B. The Position of the First Respondent

52. In his Answer, the First Respondent sought the following relief:

- “Reject and dismiss the Appeal out of hand and/or to its merits and in its entirety, including any requests for relief as set out in the Appeal Brief and the Statement of Appeal.

- Confirm FIFA's Decision of 7 April 2021

- Declare res judicata on the dispute between the parties, preventing the Appellant to take any further proceedings in the matter before FIFA and/or CAS

- On the subsidiary basis, in the event the Sole Arbitrator shall decide that the FIFA decision should be changed in any way, the Sole Arbitrator is requested to:

- Stay the Appellant's claim due to lis pendens until the liquidation proceeding of Harel Holdings shall end, or at least until a final and binding award shall be issued by the CAS Panel in the First Respondent's nine appeals.

- Alternatively to the alternative, to return the case to FIFA PSC so the First Respondent can exhaust its right to raise all its arguments referring to the possibility to determine that the "new Hapoel" (and not the Liquidators of Harel Holdings) is responsible to defray the Appellant's debt.

- Allow the First Respondent to file a request to CAS and/or FIFA referring to the staying of the Appellant's claim.

- In any event, the Sole Arbitrator is requested to decide that all legal costs and other expenses incurred in connection to the present proceedings shall be borne by the Appellant and paid to the First Respondent”.

a. As to the applicable law

53. The First Respondent submits that the dispute shall be decided in accordance with FIFA regulations and Swiss Law.

b. The statute of limitations has expired

54. The First Respondent is of the view that the Appellant’s claim is time-barred. The First Respondent relies

- on the Art. 25 para 5 of the RSTP. The provision reads as follows:

“The Players’ Status Committee, the Dispute Resolution Chamber, the single judge or the DRC judge (as the case may be) shall not hear any case subject to these regulations if more than two years have elapsed since the event giving rise to the dispute.

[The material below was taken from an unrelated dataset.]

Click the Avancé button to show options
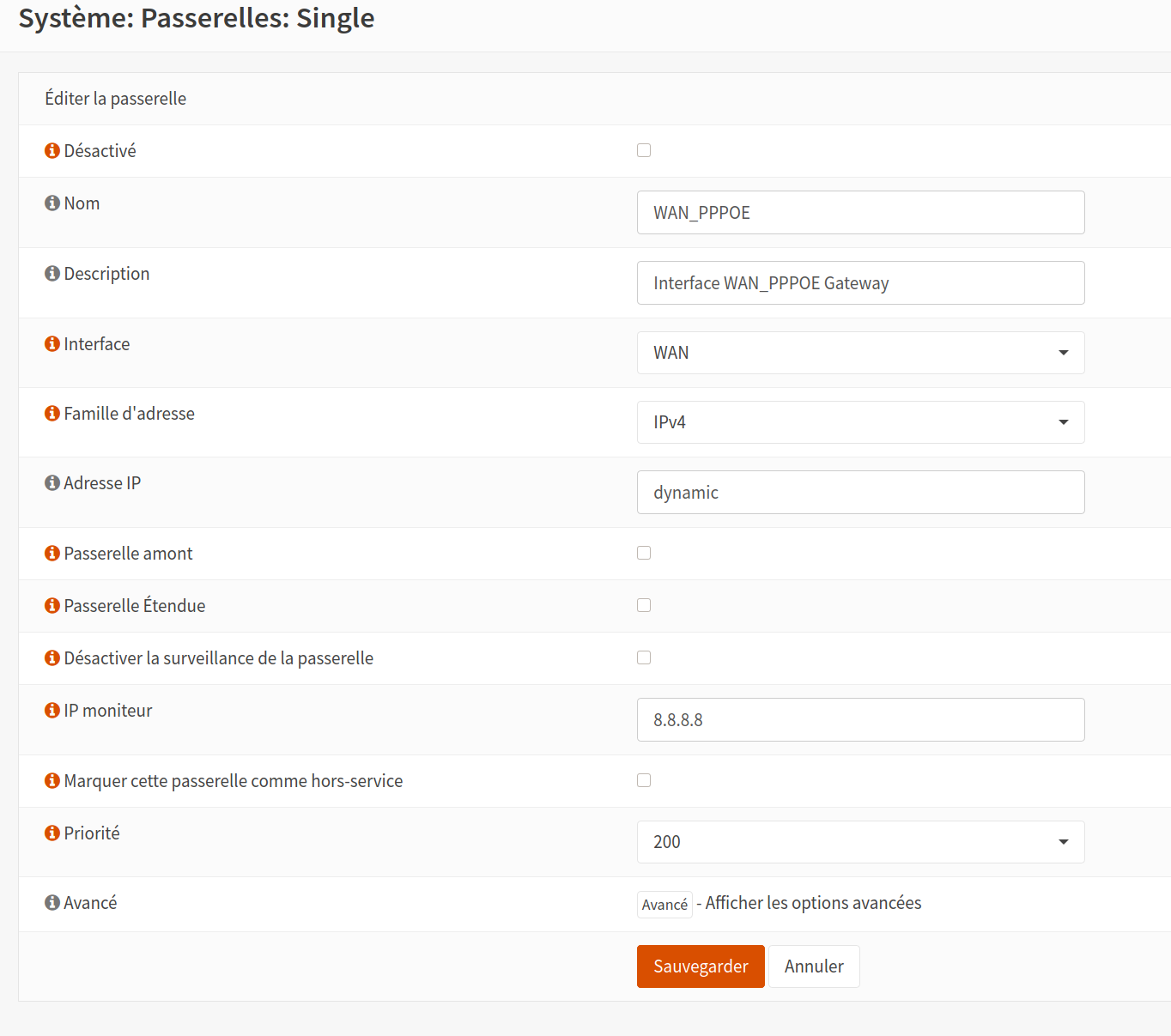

Application of this time limit shall be examined ex officio in each individual case”.

- the event giving rise to the dispute within the above meaning is either the termination of the Employment Contract on 3 September 2015 or the decision of the District Court in Tel Aviv-Jaffa dated 4 January 2017, according to which the rights to manage the club’s affairs was transferred to the Nissanov Group.

- In any event the deadline of two years has elapsed since the Appellant filed his statement of claim against the First Respondent with the PSC on 17 September 2020.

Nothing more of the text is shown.